Konuşmak, bir şekilde iletişim kurmak, paylaşmak duyguları, düşünceleri anlatabilmek ve anlayabilmek söylenenleri… Hepimizin doğal ihtiyaçları bunlar. Sevgi diliyle olursa, saygı çerçevesindeyse, huzur veriyorsa, konuşmak ve dinlemek muhteşemdir. Neşe katar, umut verir, ilham olur hayata. Konuşabilmek güzeldir, bazen de sessizce anlatabilmek...Bir dokunuşla, bir tebessümle ya da bir bakışla... 

Kimi zaman da, sözler, itici ve tehlikelidir. Ya savaşırsınız onlarla ya da kaçarsınız, dinlemezsiniz, duymak istemezsiniz, algılayamazsınız o acıtan dili. O halde, susmak gerek bazen, dikenliyse sözler, kavgaya dönüşmeden...


Sözlü iletişimde seçilen sözcükler, ses tonuyla bütünleşen ifadeler, ne kadar önemli değil mi? Hepimiz biliriz de aldırış etmeyiz pek. Söyleniş biçiminin anlamı kadar değer taşıdığını görmezden geliriz. O halde, sözcükler kadar, söyleniş şeklidir de, onu sanat yapan. Bazen ‘canım’ demek isterken, ‘canın çıksın’ deriz adeta. Sihirlidir sanki bazı sözler, yürek okşar, sevindirir, umut aşılar. Bazı sözler de zehirlidir, acıtır, yakar, öldürür. Olacak işi olmaz eder. “Söz var iş bitirir; söz var baş yitirir.” diyor ya atalar, tam da o cinsten. Öyle sözler var ki, cinayet işletir; öyle sözler var ki, kendinden geçirir…
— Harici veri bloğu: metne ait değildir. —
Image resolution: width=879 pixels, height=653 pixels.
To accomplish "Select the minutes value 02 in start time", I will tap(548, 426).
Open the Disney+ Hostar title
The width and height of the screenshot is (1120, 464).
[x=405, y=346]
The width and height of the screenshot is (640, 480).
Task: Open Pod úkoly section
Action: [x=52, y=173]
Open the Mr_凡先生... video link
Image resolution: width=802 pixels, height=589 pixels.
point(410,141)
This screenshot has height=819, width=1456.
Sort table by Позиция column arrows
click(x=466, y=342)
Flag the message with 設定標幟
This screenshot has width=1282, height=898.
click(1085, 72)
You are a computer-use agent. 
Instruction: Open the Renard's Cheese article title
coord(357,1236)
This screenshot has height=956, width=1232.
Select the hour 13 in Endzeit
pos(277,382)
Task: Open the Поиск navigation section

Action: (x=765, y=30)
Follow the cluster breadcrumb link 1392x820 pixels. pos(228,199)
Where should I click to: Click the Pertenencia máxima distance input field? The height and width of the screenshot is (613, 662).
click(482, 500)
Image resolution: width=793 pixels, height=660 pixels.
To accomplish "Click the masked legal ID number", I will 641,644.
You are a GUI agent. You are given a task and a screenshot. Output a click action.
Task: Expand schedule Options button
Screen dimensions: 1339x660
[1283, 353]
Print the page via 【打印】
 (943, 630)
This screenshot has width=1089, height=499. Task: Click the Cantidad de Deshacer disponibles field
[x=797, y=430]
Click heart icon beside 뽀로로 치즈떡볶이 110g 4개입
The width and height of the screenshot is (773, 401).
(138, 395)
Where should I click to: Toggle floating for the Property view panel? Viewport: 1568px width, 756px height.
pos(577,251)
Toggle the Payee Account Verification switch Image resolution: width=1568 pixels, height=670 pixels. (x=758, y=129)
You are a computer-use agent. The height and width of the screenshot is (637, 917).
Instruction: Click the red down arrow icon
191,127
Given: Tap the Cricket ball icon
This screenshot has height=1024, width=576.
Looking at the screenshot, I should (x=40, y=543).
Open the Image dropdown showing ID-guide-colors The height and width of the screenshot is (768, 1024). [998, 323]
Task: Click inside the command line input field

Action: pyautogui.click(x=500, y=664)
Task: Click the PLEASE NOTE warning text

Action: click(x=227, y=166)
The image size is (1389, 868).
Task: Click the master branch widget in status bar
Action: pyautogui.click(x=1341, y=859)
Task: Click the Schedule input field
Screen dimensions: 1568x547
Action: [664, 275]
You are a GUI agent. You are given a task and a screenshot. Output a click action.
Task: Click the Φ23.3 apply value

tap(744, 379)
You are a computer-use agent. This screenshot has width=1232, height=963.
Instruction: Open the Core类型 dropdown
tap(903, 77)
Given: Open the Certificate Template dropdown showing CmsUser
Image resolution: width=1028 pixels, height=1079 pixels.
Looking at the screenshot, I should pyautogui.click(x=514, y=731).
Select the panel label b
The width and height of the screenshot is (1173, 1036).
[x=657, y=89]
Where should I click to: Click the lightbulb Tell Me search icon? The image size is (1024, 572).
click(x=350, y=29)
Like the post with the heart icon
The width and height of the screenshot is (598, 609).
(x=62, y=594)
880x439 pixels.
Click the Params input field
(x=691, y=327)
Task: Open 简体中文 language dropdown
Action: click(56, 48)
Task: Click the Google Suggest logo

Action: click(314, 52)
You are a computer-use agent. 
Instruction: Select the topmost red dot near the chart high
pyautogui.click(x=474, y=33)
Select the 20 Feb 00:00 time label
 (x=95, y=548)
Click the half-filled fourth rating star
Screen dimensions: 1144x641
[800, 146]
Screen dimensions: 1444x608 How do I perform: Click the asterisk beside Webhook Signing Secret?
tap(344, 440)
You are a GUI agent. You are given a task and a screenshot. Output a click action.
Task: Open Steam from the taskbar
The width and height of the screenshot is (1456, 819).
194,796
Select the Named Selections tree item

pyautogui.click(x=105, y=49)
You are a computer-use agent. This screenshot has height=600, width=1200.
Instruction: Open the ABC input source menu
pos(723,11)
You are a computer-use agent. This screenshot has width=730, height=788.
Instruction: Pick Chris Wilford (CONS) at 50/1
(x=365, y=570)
Bir de beden diliyle yapılan sözsüz iletişim var ki, en az farkında olduğumuz o belki de.  Bir gülümsemenin insana neler hissettireceğini söylemeye gerek var mı? Öfke, şüphe, hayal kırıklığı, sevgi, bağlılık ya da yalan… Konuşmadan yaptığımız bir sanat, beden dili… Farkına varmadan çoğu zaman duygularımızı sözsüz iletiriz karşımızdakine. Zor olansa, bunu okumaktır. Şunu da unutmayalım, iletişim yokluğu kötü bir iletişim kadar yıkıcıdır. Ama bilmeliyiz ki, biz konuşmasak da bedenimiz konuşur. Sadece dokunarak bile, sen benim için değerlisin, mesajı verebiliriz karşımızdakine. Gözlerinin içine bakıp, ‘şu anda dikkatim sende, seni dikkatle dinliyorum’ algısını yaratabiliriz ya da başka taraflara bakarak ‘ çok da umrumda değilsin’ mesajı verebiliriz farkına bile varmadan. Göz temasından kaçınan kişilerin söylediklerinden şüphe de ederiz üstelik.( Tabi deneyimli bir yalancı ise, inatla gözlerinizin içine bakar, kandırmak da ayrı bir sanatmış.) Zordur iletişim vesselam, yoksa bunca kavga, bunca ayrılık niye olsun?!..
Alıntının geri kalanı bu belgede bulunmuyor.